** Record excerpts **

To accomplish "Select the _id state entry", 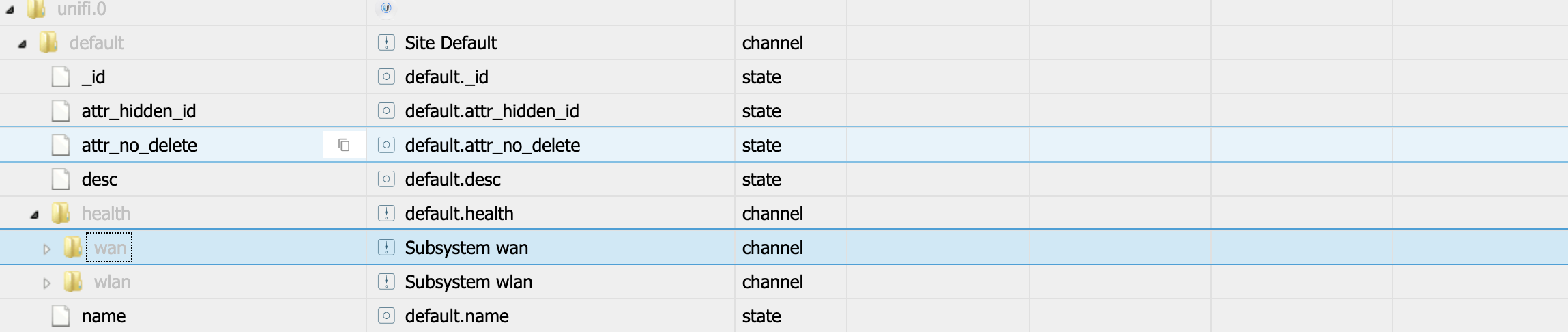I will click(x=93, y=77).
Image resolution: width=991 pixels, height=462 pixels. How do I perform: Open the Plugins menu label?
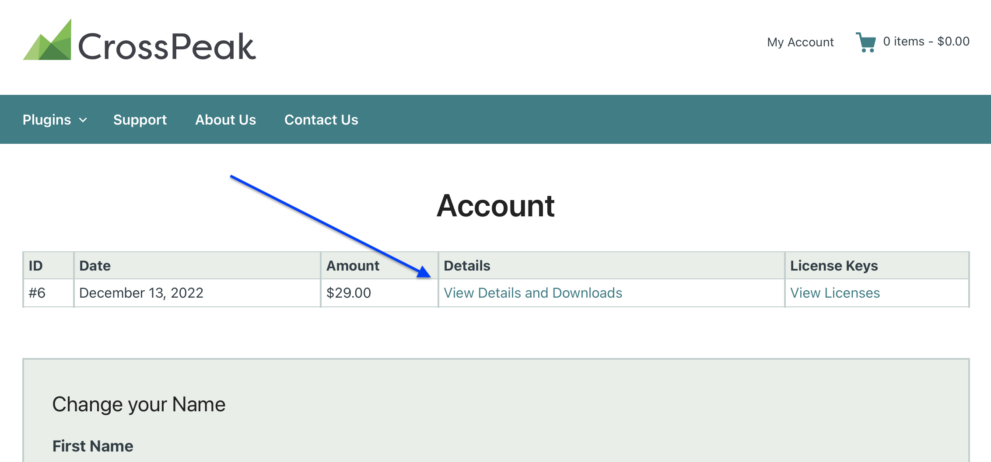click(x=47, y=120)
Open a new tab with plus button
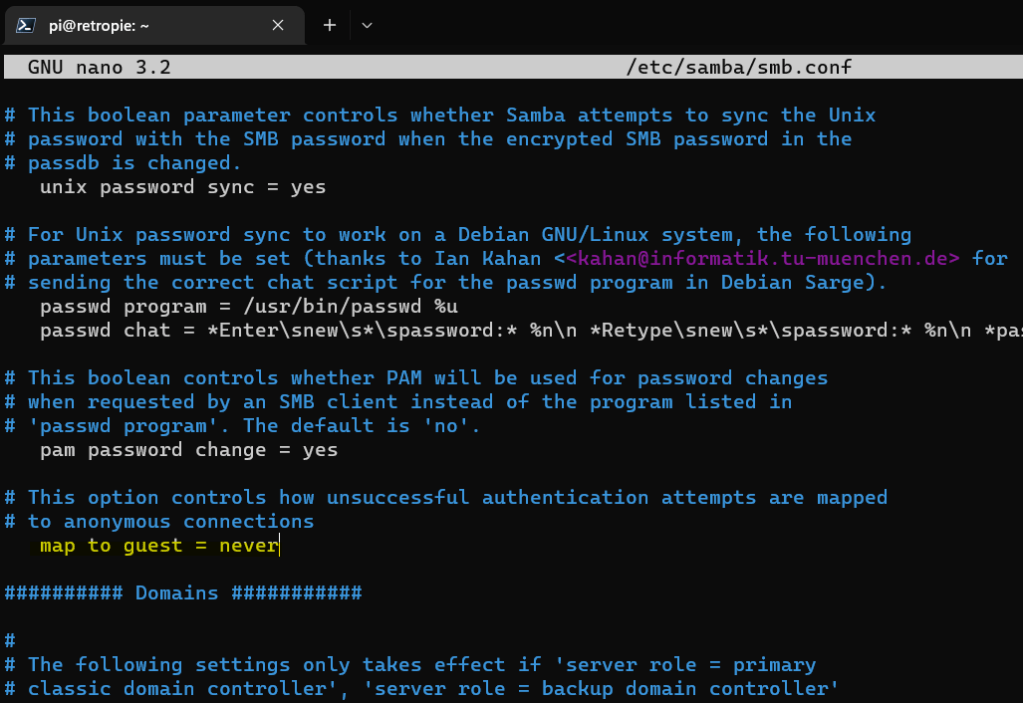This screenshot has height=703, width=1023. coord(329,25)
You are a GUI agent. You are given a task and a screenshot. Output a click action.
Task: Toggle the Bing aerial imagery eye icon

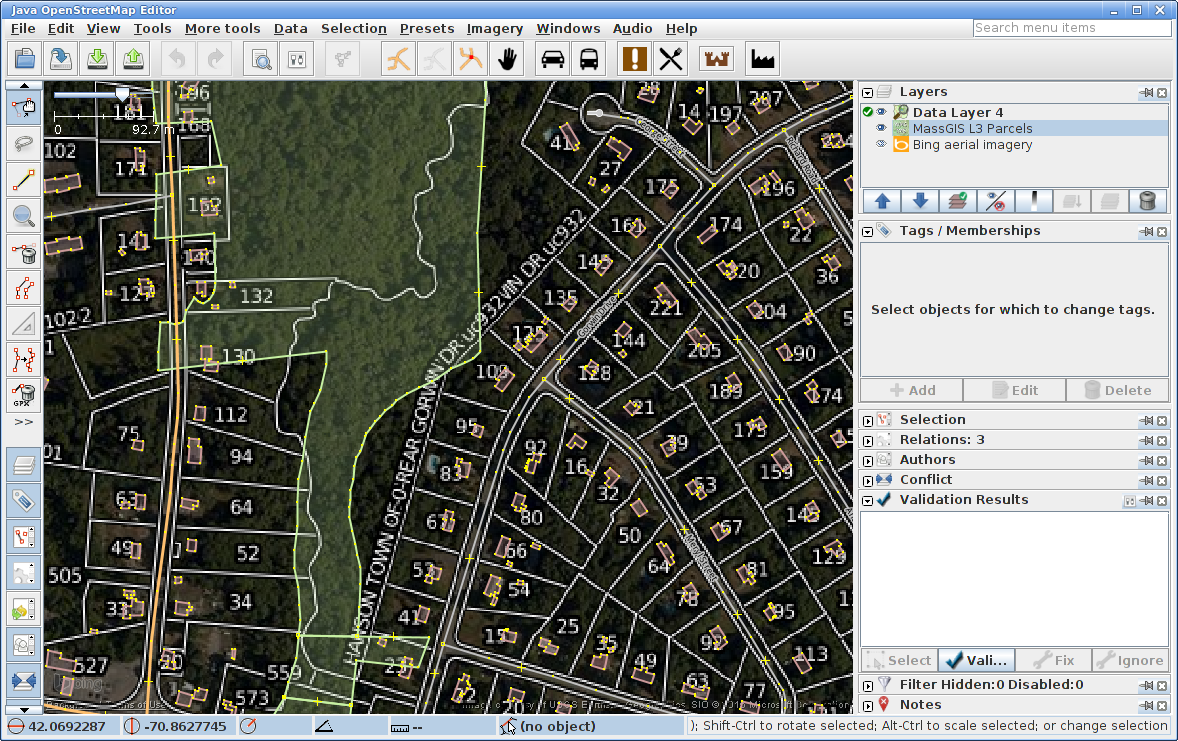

** Problem description **
Please restate word for word the lines above, starting with the line that holds "Open a new tab with plus button" and ending with the final line of the records, while leaving out pictures.

** Answer to the exercise **
Open a new tab with plus button
This screenshot has height=703, width=1023. coord(329,25)
You are a GUI agent. You are given a task and a screenshot. Output a click action.
Task: Toggle the Bing aerial imagery eye icon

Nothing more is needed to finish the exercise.